Close-up of cresomycin bound to the bacterial ribosome of Thermus thermophilus. Credit: Yury Polikanov/University of Illinois Chicago
Key points:
- A new compound was found to kill many strains of drug-resistant bacteria, including Staphylococcus aureus and Pseudomonas aeruginosa.
- The molecule is fully synthetic and features chemical modifications that cannot be accessed through existing means.
- The molecule demonstrates an improved ability to bind to bacterial ribosomes.
A new antibiotic created by Harvard researchers overcomes antimicrobial resistance mechanisms that have rendered many modern drugs ineffective and are driving a global public health crisis.
The new synthetic compound—cresomycin—was found to kill many strains of drug-resistant bacteria, including Staphylococcus aureus and Pseudomonas aeruginosa.The molecule demonstrates an improved ability to bind to bacterial ribosomes, which are biomolecular machines that control protein synthesis.

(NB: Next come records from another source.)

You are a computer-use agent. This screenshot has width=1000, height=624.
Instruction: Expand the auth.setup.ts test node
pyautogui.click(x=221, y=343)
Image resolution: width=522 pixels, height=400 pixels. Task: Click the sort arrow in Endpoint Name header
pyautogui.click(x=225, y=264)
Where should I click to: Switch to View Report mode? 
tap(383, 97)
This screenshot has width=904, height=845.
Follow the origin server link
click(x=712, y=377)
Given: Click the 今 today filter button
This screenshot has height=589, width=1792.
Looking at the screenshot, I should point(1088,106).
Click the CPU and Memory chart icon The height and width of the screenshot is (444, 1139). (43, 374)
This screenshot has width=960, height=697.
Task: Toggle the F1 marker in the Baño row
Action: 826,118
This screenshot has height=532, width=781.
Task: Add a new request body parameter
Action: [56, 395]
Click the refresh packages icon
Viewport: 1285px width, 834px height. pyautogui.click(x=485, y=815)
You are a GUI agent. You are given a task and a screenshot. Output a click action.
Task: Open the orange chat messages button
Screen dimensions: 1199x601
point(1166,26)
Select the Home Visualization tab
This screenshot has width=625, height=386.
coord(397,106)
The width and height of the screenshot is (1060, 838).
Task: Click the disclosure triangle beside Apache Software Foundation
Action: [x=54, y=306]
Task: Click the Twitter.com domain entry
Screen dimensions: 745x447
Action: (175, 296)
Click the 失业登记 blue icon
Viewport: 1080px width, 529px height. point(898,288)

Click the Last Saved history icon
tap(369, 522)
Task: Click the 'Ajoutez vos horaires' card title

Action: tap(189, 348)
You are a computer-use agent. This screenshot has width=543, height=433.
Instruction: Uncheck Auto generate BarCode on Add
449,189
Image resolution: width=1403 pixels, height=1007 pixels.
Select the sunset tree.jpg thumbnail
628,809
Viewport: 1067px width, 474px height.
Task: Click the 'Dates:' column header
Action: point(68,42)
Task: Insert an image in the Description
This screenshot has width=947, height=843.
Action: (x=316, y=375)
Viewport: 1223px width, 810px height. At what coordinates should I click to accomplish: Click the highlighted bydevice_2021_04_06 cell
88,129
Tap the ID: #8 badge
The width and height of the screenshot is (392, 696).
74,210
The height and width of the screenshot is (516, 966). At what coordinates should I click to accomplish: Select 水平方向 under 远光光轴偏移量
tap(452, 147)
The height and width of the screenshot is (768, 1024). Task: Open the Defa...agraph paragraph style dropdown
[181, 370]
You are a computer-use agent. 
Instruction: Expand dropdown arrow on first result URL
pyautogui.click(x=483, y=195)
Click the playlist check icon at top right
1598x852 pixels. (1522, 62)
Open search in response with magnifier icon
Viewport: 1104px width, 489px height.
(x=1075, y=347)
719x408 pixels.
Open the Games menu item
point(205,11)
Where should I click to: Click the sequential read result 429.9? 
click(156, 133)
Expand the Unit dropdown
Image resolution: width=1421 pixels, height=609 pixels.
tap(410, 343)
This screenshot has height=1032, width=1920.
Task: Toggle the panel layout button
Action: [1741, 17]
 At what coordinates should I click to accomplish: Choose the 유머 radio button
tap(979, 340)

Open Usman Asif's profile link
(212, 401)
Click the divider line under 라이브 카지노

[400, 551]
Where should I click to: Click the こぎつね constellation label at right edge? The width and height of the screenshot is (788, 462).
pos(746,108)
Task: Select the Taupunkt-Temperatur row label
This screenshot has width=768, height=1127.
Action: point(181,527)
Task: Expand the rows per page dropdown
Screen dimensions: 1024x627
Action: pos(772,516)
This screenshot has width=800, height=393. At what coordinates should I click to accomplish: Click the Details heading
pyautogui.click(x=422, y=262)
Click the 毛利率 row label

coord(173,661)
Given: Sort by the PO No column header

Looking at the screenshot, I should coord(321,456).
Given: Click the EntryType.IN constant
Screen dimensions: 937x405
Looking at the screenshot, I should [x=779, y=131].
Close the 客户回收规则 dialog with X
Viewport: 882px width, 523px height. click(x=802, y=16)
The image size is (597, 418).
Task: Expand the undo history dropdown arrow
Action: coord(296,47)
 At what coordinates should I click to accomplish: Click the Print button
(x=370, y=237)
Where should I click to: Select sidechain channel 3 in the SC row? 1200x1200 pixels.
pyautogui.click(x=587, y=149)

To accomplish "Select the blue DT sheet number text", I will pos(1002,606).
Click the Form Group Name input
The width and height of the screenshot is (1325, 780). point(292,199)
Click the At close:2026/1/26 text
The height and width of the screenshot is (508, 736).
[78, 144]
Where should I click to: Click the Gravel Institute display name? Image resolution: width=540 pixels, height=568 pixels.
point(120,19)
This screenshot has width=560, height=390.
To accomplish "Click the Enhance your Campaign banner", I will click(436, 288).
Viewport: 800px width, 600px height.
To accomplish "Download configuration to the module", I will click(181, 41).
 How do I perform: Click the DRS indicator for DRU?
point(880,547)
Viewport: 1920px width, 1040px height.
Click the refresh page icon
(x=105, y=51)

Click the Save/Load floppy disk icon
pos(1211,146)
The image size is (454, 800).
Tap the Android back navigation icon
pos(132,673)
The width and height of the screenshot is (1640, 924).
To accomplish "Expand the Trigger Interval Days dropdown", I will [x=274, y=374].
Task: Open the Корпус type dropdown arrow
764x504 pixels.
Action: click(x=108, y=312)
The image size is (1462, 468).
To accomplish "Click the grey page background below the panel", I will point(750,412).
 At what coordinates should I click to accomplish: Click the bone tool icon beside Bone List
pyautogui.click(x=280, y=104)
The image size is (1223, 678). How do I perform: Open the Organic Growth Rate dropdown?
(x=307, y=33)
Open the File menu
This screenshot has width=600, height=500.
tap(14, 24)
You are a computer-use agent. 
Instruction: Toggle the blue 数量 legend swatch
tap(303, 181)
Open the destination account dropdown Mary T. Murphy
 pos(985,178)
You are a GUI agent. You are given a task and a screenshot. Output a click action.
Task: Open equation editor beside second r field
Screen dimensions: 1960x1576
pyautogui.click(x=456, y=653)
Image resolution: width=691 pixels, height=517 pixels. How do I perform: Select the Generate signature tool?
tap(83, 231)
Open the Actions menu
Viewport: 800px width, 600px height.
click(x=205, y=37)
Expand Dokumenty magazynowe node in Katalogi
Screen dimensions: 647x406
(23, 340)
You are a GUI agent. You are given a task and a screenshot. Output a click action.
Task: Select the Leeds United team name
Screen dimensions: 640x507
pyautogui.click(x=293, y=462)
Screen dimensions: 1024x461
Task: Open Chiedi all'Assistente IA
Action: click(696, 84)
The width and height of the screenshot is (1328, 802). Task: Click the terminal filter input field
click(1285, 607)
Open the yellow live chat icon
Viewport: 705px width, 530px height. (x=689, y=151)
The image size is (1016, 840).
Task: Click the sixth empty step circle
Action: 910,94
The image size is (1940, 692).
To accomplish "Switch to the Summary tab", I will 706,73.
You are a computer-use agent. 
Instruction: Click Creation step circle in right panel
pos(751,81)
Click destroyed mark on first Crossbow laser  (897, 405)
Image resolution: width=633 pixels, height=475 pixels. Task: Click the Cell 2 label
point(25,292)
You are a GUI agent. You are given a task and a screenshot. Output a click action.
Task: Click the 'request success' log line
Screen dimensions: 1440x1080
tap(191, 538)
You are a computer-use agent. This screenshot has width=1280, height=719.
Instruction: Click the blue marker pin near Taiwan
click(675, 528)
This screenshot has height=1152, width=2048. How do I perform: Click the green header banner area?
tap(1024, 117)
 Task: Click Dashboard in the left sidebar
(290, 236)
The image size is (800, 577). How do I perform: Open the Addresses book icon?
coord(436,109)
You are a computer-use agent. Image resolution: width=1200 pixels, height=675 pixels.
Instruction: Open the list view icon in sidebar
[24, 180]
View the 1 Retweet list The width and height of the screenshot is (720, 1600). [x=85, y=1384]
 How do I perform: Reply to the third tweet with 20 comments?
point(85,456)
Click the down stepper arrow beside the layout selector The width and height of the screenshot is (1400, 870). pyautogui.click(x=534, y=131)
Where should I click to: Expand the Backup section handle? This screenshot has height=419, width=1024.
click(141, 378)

The molecule draws inspiration from the chemical structures of lincosamides, a class of antibiotics that includes the commonly prescribed clindamycin. Like many antibiotics, clindamycin is made via semisynthesis, in which complex products isolated from nature are modified directly for drug applications. The new Harvard compound, however, is fully synthetic and features chemical modifications that cannot be accessed through existing means.
Bacteria can develop resistance to ribosome-targeting antibiotic drugs by expressing genes that produce enzymes, called ribosomal RNA methyltransferases. These enzymes box out the drug components that are designed to latch onto and disrupt the ribosome, ultimately blocking the drug’s activity. To get around this problem, Andrew Myers and team engineered their compound into a rigidified shape that closely resembles its binding target, giving it a stronger grip on the ribosome. The researchers call their drug “pre-organized” for ribosomal binding because it doesn’t need to expend as much energy conforming to its target compared with existing drugs.
The researchers arrived at cresomycin using what they call component-based synthesis, a method pioneered by the Myers lab that involves building large molecular components of equal complexity and bringing them together at late stages—like pre-building sections of a complicated LEGO set before assembling them. This modular, completely synthetic system allows them to make and test not just one, but hundreds of target molecules, greatly speeding up the drug discovery process.
Cresomycin is one of several promising compounds that Myers’ team has developed, with the goal of helping win the war against superbugs. They’ll continue advancing these compounds through preclinical profiling studies, supported by a $1.2 million grant from Combating Antibiotic-Resistant Bacteria Biopharmaceutical Accelerator (CARB-X).